The metal compound fine particles are thought to be not independently present on the toner particle surface when the fine particle layer A is observed to be present. As a result, a toner can be obtained that exhibits an excellent flowability, that supports a suppression of migration by the metal compound fine particles to the developing roller, and that thereby exhibits an excellent durability.
When, on the other hand, the fine particle layer A is not present, numerous metal compound fine particles are then independently present on the toner particle surface and migration of the metal compound fine particles to the developing roller can occur.
The number-average particle diameter D of the fine particle B is from 1.0 nm to 100.0 nm.
When the number-average particle diameter D satisfies the indicated range, a toner can then be obtained that exhibits an excellent flowability, that supports a suppression of migration by the metal compound fine particles to the developing roller, and that thereby exhibits an excellent durability.
The toner flowability is reduced when this number-average particle diameter D is less than 1.0 nm.
On the other hand, migration of the metal compound fine particles to the developing roller can occur when this number-average particle diameter D exceeds 100.0 nm.
Viewed from the standpoint of achieving additional suppression of the migration of the metal compound fine particles to the developing roller, the number-average particle diameter D is preferably from 1.0 nm to 30.0 nm.
When the metal compound fine particles are produced by a reaction, the number-average particle diameter D can be controlled through, for example, the reaction temperature during production. Specifically, the number-average particle diameter D of the metal compound fine particles assumes a declining trend as the reaction temperature is higher. In addition, when the metal compound fine particles are introduced from the outside, control may be exercised by using metal compound fine particles having different number-average particle diameters.
Using H (nm) for the average value of the thickness of the fine particle layer A, this H satisfies the following formula (2). This H preferably satisfies the following formula (2)′.
0.10×D≤H≤1.50×D (2)
0.50×D≤H≤1.50×D (2)′
When H≥0.10×D is satisfied, metal compound-containing fine particles are present on the toner particle surface and the fine particle layer A assumes a state of adequate thickness.
When H≤1.50×D is satisfied, a toner can then be obtained that supports a suppression of migration by the metal compound fine particles to the developing roller and that thereby exhibits an excellent durability.
When, on the other hand, H>1.50×D, metal compound fine particles not in contact with the toner particle surface may migrate to the developing roller.
Migration of the metal compound fine particles to the developing roller can be further suppressed when H satisfies the aforementioned (2)′.
The average value H of the thickness of the fine particle layer A can be controlled using, for example, the concentration of the starting materials when the metal compound fine particles are produced.

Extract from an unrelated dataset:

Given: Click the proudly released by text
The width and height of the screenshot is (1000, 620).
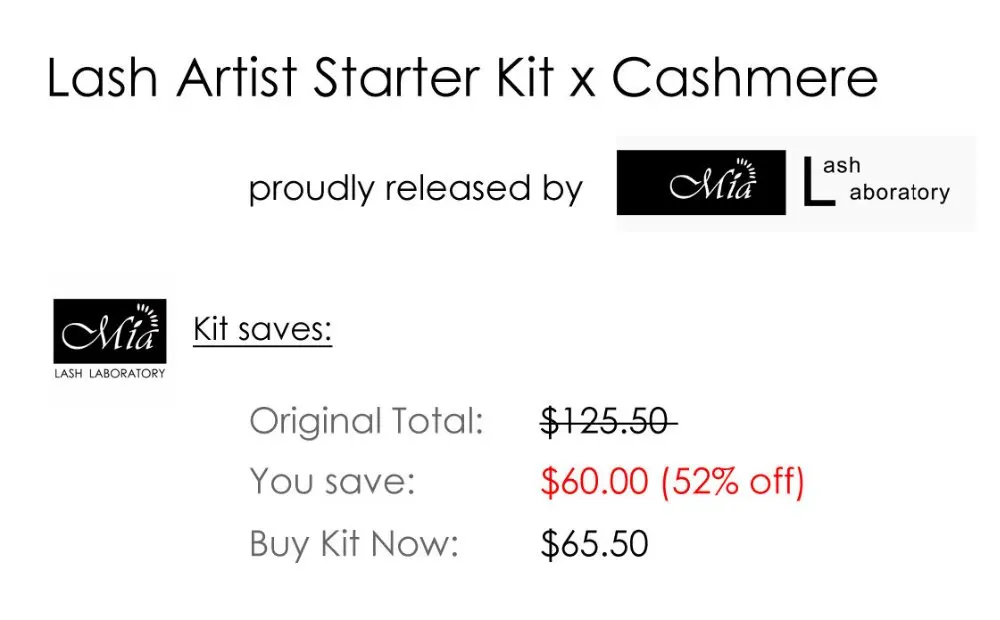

Specifically, the average value H of the thickness of the fine particle layer A assumes an increasing trend as the starting material concentration increases.
Using S (nm) for the standard deviation on the thickness of the fine particle layer A, this S satisfies the following formula (3). This S preferably satisfies the following formula (3)′.
S≤0.50×D (3)
0.10×D≤S≤0.50×D (3)′
When S≤0.50×D is satisfied, a toner can then be obtained that supports a suppression of migration by the metal compound fine particles to the developing roller and that thereby exhibits an excellent durability.
When, on the other hand, S>0.50×D, metal compound fine particles not in contact with the toner particle surface due to a nonuniform state of occurrence of the metal compound fine particles—may migrate to the developing roller.
When 0.10×D≤S, a toner having an even better flowability can be obtained due to the presence of unevenness in the toner particle surface.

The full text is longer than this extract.